▶ _What you need to do_
Reproduce the first line of the entries that follow and each later line, word for word, ending with the one containing "Task: Toggle the sidebar panel".

▶ _Data for processing_
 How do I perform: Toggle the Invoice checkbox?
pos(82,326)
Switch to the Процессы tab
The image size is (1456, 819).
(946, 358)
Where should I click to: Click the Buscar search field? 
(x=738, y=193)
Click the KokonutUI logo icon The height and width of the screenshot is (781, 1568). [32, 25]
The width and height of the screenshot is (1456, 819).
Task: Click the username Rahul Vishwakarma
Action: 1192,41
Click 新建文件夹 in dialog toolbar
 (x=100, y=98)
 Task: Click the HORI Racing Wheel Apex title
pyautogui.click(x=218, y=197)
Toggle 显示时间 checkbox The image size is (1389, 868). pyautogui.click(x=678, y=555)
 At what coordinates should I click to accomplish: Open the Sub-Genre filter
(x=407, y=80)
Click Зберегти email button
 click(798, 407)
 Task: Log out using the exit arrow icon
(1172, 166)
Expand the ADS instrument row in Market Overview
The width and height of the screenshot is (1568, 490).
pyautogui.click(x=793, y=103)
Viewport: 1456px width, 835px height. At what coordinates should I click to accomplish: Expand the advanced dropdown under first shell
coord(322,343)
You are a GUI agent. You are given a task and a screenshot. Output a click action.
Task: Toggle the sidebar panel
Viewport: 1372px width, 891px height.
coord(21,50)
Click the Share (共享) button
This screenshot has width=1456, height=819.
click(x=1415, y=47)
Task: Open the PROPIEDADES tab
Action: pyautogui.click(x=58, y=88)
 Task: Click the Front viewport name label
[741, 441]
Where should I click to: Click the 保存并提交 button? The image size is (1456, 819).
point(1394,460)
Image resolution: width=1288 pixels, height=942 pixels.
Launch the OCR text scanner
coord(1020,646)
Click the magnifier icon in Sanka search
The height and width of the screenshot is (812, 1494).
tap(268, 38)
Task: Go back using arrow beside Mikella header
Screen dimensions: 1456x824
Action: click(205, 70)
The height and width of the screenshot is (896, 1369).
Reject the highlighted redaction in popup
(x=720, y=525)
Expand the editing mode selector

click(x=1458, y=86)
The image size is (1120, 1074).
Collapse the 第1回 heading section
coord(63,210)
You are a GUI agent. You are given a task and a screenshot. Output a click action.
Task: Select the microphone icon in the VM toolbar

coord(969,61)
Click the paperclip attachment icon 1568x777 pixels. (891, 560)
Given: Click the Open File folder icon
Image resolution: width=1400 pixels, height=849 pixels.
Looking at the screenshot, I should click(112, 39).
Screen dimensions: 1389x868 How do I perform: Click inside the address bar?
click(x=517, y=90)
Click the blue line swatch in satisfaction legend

▶ _Exercise solution_
 How do I perform: Toggle the Invoice checkbox?
pos(82,326)
Switch to the Процессы tab
The image size is (1456, 819).
(946, 358)
Where should I click to: Click the Buscar search field? 
(x=738, y=193)
Click the KokonutUI logo icon The height and width of the screenshot is (781, 1568). [32, 25]
The width and height of the screenshot is (1456, 819).
Task: Click the username Rahul Vishwakarma
Action: 1192,41
Click 新建文件夹 in dialog toolbar
 (x=100, y=98)
 Task: Click the HORI Racing Wheel Apex title
pyautogui.click(x=218, y=197)
Toggle 显示时间 checkbox The image size is (1389, 868). pyautogui.click(x=678, y=555)
 At what coordinates should I click to accomplish: Open the Sub-Genre filter
(x=407, y=80)
Click Зберегти email button
 click(798, 407)
 Task: Log out using the exit arrow icon
(1172, 166)
Expand the ADS instrument row in Market Overview
The width and height of the screenshot is (1568, 490).
pyautogui.click(x=793, y=103)
Viewport: 1456px width, 835px height. At what coordinates should I click to accomplish: Expand the advanced dropdown under first shell
coord(322,343)
You are a GUI agent. You are given a task and a screenshot. Output a click action.
Task: Toggle the sidebar panel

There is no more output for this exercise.